── Data in this exercise ──

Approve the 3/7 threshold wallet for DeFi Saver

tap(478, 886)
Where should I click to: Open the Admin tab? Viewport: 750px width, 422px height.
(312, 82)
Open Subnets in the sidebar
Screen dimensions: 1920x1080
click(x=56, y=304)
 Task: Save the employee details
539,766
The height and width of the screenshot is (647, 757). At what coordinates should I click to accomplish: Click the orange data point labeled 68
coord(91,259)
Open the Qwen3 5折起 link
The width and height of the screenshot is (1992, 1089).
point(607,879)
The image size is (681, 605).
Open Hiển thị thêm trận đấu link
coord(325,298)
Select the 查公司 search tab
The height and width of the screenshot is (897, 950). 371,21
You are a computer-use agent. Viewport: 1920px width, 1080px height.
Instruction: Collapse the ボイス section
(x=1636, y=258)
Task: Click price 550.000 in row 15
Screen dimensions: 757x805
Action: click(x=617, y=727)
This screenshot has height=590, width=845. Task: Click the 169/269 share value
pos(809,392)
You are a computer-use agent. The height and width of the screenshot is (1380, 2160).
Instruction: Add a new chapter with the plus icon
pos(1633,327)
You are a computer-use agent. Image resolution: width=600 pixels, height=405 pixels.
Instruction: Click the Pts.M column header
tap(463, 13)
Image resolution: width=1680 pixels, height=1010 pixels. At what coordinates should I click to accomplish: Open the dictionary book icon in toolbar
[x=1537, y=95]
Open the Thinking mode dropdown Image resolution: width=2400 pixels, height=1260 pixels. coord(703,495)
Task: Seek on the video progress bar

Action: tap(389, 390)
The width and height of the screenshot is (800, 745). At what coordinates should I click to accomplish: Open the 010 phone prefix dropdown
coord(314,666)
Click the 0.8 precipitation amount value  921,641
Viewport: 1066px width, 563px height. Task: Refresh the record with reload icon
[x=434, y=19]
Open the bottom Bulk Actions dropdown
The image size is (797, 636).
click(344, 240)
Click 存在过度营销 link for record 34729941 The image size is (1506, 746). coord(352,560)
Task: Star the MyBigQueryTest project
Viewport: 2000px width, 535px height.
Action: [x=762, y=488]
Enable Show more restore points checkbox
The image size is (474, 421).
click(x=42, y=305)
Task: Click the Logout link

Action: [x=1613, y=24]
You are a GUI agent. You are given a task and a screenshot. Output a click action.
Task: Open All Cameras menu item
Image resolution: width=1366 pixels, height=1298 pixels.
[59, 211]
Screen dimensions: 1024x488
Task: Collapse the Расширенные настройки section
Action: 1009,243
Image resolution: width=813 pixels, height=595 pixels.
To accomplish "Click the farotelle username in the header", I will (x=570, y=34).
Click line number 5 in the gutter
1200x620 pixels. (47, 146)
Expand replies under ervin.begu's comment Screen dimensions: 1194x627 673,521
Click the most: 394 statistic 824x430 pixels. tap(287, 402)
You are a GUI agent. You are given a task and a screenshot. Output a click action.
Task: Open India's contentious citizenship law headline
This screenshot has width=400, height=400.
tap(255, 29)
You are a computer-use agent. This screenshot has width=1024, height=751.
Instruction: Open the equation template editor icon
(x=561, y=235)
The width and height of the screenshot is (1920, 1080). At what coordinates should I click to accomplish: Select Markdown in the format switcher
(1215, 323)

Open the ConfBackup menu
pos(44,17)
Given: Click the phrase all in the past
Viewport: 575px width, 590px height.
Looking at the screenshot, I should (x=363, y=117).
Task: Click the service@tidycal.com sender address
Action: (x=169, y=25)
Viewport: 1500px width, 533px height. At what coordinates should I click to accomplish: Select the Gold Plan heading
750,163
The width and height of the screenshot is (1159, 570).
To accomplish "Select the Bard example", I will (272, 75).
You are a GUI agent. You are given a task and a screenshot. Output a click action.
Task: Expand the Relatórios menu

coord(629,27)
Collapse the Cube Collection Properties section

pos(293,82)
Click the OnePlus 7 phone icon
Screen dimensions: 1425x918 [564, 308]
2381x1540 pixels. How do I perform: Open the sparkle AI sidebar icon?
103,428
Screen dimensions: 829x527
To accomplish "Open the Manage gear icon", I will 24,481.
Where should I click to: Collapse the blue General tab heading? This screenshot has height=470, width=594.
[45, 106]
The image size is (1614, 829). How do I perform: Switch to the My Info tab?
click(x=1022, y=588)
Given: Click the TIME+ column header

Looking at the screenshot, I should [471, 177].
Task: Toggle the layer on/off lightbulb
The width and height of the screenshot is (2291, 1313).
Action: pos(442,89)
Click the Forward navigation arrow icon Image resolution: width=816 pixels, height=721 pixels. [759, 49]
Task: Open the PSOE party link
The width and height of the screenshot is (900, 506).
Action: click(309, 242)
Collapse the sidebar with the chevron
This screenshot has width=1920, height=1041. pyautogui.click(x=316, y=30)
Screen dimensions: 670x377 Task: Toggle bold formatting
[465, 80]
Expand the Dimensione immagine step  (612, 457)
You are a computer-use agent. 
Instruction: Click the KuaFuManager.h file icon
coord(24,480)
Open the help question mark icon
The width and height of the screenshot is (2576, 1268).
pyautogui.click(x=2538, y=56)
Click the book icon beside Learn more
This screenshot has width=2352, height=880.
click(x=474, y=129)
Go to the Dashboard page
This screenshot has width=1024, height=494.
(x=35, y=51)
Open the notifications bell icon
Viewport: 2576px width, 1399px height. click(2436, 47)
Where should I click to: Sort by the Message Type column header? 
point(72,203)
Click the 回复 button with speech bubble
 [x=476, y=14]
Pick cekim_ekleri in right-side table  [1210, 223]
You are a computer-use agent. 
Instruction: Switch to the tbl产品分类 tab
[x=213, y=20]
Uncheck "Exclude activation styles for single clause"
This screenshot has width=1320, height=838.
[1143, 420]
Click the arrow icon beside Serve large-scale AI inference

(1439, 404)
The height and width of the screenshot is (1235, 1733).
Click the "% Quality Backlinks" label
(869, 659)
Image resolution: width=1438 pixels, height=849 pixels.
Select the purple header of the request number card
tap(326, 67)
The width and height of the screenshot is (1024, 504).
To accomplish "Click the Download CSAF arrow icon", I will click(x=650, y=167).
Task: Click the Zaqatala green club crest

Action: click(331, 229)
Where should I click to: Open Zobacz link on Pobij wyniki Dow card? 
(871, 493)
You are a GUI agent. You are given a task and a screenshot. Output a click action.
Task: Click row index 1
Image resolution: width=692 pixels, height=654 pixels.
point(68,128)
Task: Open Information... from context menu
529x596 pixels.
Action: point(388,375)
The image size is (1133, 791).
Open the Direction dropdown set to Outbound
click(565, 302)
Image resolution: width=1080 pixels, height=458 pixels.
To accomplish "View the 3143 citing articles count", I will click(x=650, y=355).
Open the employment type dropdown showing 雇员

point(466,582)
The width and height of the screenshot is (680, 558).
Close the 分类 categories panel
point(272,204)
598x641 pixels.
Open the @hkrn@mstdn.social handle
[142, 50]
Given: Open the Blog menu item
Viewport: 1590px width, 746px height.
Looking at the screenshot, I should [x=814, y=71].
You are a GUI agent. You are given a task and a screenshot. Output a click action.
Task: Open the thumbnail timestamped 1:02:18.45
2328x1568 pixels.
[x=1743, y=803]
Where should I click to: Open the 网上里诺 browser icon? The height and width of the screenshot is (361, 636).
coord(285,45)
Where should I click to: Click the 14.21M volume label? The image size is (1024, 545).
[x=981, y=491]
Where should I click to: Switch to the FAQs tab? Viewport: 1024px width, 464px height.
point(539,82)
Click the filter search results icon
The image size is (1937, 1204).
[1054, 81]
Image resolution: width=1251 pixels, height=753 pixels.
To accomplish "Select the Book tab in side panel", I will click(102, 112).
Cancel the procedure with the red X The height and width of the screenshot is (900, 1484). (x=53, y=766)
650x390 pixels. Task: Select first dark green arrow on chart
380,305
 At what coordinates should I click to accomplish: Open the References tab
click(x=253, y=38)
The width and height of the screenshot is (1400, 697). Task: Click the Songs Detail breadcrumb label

───

Exercise directions: Retype the rows between the line holding "The image size is (1133, 791)." and the line holding "point(466,582)", inclusive, without altering a single character.

Full output:
The image size is (1133, 791).
Open the Direction dropdown set to Outbound
click(565, 302)
Image resolution: width=1080 pixels, height=458 pixels.
To accomplish "View the 3143 citing articles count", I will click(x=650, y=355).
Open the employment type dropdown showing 雇员

point(466,582)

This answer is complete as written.